[Stored data entries]
══════════
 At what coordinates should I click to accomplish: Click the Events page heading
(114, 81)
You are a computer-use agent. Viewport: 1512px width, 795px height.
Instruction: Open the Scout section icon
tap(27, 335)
══════════
▸ Assignment
The entries are to be duplicated exactly, with nothing changed.

▸ Task answer
 At what coordinates should I click to accomplish: Click the Events page heading
(114, 81)
You are a computer-use agent. Viewport: 1512px width, 795px height.
Instruction: Open the Scout section icon
tap(27, 335)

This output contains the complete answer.